PfSense WAN in subnet with inbound communication from WAN
-
Pinging from WAN to LAN over pfSense is straight forward.
Just the following (already mentioned) options has to be checked.-
interface config WAN, LAN: IP, mask
-
WAN interface settings: disable "block private networks"
-
a firewall rule to permit the ping
If these settings are correct it should work.
You say you have done these settings, but we can not validate, since you post only descriptions. Better to post screenshots of your settings.
Are you able to ping pfSense WAN IP and LAN IP from 172.16.0.0/24?
The outbound NAT only takes effect on outgoing connections from LAN to WAN. I know that this isn't a cause here.
To the best of my knowledge, it's all set up as described. I tried to pint 172.16.0.1 from 172.16.100.100, however for some reason that didn't work so I'm even more confused now (Edit: Pinging out to 172.16.0.1 seems to work now, the machine I was doing it from was set to static ip, changing it to dhcp seemed to work).
That's a good point though about screenshots. All other settings I have left as default from the install wizard. Here they are:! pfSense settings (172.16.100.222):
! Internal router settings (172.16.0.1):
-
-
Okay, the settings look fine.
I think, I'm tired, I haven't consider the following point:
Since your computers in group A has set their default route to 172.16.0.1, you need a static route on each for the network behind pfSense pointing on pfSense WAN address to reach the hosts. Otherwise packets are sent to 172.16.0.1. -
Okay, the settings look fine.
I think, I'm tired, I haven't consider the following point:
Since your computers in group A has set their default route to 172.16.0.1, you need a static route on each for the network behind pfSense pointing on pfSense WAN address to reach the hosts. Otherwise packets are sent to 172.16.0.1.I don't quite understand, I cannot set static routes on the computers in group A, only on internal router and pfsense can I set static routes.
Did another ping test, and seems now I can ping 172.16.100.1 from a device in group A (172.16.0.1/24).
No luck getting through to an actual machine in group B.EDIT: So, sort of good news. Since taking the test machine in 172.16.100.1/24 off static ip and setting it to dhcp I can now ping to and from it across group A and B. Odd that it completely fails with static ip but not dhcp.
However I cannot do anything other than ping so far, tried rdp and smb but they didn't work. -
Any computer OS is capable to set a static route. Without it your setup won't work as you intend.
The only other options are:
NAT. Assign an virtual IP of 172.16.0.0/24 for each host to pfSense WAN interface and access the computers via these.
Bridging pfSense WAN-LANIn both cases each computer in B get an IP in 172.16.0.0/24.
If you try to realize a routing environment you have to set static routes.
-
Any computer OS is capable to set a static route.
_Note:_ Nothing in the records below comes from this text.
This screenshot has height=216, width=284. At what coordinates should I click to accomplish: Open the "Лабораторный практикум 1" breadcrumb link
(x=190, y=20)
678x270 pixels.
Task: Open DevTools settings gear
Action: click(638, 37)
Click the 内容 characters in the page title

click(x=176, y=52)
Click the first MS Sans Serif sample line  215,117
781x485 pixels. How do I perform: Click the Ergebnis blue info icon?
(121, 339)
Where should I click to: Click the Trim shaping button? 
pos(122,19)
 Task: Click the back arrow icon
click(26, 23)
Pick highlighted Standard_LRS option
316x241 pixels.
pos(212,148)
Without it your setup won't work as you intend.
The only other options are:
NAT. Assign an virtual IP of 172.16.0.0/24 for each host to pfSense WAN interface and access the computers via these.
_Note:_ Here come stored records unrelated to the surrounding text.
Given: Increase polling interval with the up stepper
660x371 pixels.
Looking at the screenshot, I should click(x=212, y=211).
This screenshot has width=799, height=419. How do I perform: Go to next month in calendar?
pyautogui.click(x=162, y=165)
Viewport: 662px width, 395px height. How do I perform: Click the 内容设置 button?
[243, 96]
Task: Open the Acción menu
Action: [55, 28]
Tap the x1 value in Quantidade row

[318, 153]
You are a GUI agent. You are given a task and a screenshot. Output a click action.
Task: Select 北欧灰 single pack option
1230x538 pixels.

Bridging pfSense WAN-LANIn both cases each computer in B get an IP in 172.16.0.0/24.
If you try to realize a routing environment you have to set static routes.
Yeah, that's why I was using the term computer loosely, sort of things I was including was IOT type stuff, cant set routes on those. Will only actually be one computer in group A that has access to group B, the rest that need access will be 'devices'.
I'll give your suggestion of NAT a try and see if that helps.
Edit: actually, just looked at the virtual ip stuff in firewall, way over my head atmo.
-
For NAT you have to assign a virtual IP of type IP alias in Firewall > Virtual IPs.
After you may also use NAT 1:1 to map the whole network segment. -
For NAT you have to assign a virtual IP of type IP alias in Firewall > Virtual IPs.
After you may also use NAT 1:1 to map the whole network segment.Would that be virtual ip alias of, for instance, 172.16.0.15 in the virtual ip setting, or 172.16.100.15?
-
The aliases have to be in 172.16.0.0/24.
For instance, you want to add aliases for
172.16.100.15
172.16.100.22Assumed the respective address is not engaged in 172.16.0.0/24, add
172.16.0.15
172.16.0.22Type: IP Alias
Interface: WAN -
The aliases have to be in 172.16.0.0/24.
For instance, you want to add aliases for
172.16.100.15
172.16.100.22Assumed the respective address is not engaged in 172.16.0.0/24, add
172.16.0.15
172.16.0.22Type: IP Alias
Interface: WANOkay, makes sense, then with NAT 1:1 I have external ip 172.16.0.1 with internal ip and destination set to any?
(would like to take this moment to say a big thank you for helping me!)
-
In 1:1 you can set the NAT for the whole subnet if you enter 172.16.0.0 at "External subnet IP" and at "Internal IP" select network and 172.16.100.0/24
It doesn't matter if this also includes IPs assigned to computers in group A, since you haven't add an IP alias for these addresses to WAN.